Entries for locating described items

┏━━

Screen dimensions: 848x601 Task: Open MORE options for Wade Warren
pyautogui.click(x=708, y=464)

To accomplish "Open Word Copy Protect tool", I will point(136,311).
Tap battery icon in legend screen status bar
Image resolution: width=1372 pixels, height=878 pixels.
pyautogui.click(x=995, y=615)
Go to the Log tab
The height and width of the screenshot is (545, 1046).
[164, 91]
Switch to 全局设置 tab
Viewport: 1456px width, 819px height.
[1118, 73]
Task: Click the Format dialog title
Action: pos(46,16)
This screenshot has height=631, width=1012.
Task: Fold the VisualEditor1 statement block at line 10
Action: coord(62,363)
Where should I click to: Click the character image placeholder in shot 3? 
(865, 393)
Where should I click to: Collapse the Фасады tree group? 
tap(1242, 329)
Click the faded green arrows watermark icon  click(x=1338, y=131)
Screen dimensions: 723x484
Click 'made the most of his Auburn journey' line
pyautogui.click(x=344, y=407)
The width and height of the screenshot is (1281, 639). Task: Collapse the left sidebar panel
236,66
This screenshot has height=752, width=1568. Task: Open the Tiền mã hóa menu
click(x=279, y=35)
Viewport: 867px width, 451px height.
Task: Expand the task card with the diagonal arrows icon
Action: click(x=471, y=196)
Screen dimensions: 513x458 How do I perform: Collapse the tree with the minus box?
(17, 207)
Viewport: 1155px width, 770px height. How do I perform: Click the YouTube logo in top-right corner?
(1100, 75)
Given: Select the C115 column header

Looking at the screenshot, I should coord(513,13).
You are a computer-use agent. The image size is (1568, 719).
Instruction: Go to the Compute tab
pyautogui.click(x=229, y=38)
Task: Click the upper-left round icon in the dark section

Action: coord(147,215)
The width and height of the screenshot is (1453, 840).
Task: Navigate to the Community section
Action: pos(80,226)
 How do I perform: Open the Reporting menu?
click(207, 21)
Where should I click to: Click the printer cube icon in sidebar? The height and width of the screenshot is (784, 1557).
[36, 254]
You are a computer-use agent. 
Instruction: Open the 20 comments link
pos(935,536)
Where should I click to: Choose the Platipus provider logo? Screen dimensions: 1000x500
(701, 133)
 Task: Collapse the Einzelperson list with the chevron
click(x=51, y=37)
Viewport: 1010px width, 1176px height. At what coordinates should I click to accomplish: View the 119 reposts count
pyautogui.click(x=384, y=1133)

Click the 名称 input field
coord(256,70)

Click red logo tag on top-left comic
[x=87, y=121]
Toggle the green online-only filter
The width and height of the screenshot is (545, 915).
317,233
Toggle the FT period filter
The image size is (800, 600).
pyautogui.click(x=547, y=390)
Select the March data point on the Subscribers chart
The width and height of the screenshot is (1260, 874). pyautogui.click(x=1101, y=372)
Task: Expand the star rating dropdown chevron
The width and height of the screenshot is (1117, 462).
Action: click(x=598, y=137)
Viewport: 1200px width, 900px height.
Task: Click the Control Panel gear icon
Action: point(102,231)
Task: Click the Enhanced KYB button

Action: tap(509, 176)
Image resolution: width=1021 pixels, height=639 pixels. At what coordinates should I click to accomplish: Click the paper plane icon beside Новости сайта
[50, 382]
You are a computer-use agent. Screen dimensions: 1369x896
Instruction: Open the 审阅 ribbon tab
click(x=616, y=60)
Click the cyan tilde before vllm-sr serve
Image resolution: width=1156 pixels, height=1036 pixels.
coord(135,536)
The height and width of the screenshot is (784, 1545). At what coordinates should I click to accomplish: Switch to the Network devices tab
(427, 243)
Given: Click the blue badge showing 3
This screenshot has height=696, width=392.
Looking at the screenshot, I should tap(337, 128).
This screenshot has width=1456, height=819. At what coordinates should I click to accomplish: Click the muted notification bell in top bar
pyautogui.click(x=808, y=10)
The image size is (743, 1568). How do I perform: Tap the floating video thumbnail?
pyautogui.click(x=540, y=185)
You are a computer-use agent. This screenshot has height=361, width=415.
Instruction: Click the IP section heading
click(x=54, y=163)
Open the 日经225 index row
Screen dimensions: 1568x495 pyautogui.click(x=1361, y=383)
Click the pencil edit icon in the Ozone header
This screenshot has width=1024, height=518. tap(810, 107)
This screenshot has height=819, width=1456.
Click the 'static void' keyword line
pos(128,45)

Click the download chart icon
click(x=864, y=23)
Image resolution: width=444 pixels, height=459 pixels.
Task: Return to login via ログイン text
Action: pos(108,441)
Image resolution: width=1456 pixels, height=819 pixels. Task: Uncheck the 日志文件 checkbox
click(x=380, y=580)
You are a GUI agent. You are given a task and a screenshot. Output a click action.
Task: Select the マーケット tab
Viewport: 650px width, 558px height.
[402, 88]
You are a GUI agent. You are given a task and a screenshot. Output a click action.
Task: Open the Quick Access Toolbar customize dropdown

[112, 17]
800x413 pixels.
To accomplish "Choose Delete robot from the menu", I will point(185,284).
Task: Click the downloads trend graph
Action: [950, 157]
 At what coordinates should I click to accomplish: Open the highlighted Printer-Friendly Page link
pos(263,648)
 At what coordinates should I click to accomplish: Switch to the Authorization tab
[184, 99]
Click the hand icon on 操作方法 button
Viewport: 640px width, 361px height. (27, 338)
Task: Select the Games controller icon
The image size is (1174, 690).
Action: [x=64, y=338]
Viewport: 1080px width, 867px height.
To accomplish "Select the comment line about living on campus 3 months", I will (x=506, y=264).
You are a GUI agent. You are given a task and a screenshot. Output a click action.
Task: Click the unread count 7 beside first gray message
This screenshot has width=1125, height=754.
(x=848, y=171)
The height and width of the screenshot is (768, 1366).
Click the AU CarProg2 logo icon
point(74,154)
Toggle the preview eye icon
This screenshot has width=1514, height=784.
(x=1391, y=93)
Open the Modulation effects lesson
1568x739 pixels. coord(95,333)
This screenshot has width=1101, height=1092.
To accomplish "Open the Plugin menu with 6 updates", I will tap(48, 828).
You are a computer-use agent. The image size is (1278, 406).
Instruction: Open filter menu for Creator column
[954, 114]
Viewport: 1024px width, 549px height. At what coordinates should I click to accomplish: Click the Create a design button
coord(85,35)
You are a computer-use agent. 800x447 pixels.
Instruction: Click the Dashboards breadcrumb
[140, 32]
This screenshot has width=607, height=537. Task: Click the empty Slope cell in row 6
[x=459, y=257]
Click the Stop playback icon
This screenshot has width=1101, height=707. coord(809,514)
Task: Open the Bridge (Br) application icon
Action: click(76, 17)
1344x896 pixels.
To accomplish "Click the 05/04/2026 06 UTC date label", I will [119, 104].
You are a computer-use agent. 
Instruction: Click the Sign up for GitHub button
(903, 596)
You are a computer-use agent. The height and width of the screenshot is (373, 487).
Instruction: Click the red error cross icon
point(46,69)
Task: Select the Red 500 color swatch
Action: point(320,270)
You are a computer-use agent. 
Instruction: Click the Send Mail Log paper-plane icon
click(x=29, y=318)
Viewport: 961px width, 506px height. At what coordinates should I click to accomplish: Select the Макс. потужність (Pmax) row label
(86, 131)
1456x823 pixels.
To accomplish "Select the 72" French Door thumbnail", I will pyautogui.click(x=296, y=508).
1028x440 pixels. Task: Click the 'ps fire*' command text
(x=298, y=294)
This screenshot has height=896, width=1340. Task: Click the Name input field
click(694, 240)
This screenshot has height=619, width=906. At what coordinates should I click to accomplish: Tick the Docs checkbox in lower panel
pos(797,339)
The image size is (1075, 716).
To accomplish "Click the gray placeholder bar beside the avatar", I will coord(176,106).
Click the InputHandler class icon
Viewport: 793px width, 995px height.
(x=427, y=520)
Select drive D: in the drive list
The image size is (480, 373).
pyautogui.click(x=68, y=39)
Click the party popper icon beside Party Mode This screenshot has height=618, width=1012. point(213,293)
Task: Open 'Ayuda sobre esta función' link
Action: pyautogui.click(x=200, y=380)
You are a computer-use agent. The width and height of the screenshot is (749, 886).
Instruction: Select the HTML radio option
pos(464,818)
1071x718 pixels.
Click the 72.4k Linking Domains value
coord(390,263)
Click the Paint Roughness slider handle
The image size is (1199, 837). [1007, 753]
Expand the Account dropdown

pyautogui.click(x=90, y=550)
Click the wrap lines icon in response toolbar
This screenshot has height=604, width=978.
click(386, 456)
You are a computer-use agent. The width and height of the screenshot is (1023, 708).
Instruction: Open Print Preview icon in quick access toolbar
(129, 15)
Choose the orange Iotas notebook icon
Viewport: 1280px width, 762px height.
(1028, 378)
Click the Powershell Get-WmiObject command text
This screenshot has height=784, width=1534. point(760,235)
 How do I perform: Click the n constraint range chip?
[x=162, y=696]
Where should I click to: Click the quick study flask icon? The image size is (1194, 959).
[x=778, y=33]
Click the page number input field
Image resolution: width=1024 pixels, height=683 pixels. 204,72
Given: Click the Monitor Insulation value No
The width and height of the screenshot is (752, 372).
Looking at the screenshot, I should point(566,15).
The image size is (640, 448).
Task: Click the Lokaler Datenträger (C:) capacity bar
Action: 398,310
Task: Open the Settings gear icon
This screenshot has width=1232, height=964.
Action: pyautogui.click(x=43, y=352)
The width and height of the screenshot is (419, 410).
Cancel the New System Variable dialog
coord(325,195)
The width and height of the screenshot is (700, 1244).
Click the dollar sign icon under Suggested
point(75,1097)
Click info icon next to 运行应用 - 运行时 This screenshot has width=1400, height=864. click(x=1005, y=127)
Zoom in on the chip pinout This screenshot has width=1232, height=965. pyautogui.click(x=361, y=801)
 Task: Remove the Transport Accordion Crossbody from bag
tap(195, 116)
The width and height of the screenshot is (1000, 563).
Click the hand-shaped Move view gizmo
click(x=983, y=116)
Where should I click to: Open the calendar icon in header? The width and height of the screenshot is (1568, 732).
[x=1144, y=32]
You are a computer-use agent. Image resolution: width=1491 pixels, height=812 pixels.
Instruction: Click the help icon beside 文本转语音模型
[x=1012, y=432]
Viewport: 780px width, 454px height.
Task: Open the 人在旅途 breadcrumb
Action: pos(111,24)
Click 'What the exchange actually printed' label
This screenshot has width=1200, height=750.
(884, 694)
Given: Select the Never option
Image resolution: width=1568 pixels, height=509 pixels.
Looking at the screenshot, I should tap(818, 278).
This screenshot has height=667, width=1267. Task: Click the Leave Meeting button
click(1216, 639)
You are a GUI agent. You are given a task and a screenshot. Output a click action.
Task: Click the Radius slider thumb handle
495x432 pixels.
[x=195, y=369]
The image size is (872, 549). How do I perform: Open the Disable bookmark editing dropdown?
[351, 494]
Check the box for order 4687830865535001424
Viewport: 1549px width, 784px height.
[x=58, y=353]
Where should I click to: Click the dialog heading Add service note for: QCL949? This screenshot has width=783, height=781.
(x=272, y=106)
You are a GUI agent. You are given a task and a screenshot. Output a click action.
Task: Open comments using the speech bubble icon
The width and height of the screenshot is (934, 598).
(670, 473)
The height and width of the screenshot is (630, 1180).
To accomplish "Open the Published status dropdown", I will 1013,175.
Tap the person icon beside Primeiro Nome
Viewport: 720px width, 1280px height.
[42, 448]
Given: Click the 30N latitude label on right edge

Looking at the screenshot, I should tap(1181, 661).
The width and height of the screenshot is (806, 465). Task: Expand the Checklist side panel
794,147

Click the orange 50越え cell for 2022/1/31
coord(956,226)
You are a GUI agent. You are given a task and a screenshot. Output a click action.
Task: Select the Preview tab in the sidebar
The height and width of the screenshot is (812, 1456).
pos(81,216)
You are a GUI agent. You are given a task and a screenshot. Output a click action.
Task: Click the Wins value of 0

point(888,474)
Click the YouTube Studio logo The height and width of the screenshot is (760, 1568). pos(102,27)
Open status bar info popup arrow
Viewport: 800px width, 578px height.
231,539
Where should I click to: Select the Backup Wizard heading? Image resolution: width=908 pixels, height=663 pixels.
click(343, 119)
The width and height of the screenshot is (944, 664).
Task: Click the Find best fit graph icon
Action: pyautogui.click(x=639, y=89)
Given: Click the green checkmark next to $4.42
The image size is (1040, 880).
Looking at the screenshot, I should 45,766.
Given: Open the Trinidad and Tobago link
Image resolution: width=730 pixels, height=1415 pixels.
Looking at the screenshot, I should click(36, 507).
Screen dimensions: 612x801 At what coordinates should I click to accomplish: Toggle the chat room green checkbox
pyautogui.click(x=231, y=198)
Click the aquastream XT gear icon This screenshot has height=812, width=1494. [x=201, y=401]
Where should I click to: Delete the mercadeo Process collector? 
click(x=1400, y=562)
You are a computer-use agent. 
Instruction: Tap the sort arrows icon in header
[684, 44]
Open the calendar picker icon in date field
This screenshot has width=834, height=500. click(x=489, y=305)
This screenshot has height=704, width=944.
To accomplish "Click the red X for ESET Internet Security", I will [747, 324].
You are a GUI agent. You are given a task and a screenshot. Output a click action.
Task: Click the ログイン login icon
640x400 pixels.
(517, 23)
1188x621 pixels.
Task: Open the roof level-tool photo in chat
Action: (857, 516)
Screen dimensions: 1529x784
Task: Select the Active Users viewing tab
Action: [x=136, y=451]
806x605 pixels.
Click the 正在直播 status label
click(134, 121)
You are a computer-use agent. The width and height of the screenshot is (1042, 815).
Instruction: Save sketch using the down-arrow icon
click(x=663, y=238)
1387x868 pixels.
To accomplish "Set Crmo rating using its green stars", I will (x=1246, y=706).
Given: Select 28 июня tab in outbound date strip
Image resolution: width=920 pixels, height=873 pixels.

┗━━

- EXERCISE AIM -
Copy out the lines of the entries exactly, from the start of the entries through the line containing "Action: coord(62,363)", with both ends included.

- OUTPUT FOR THIS EXERCISE -
Screen dimensions: 848x601 Task: Open MORE options for Wade Warren
pyautogui.click(x=708, y=464)

To accomplish "Open Word Copy Protect tool", I will point(136,311).
Tap battery icon in legend screen status bar
Image resolution: width=1372 pixels, height=878 pixels.
pyautogui.click(x=995, y=615)
Go to the Log tab
The height and width of the screenshot is (545, 1046).
[164, 91]
Switch to 全局设置 tab
Viewport: 1456px width, 819px height.
[1118, 73]
Task: Click the Format dialog title
Action: pos(46,16)
This screenshot has height=631, width=1012.
Task: Fold the VisualEditor1 statement block at line 10
Action: coord(62,363)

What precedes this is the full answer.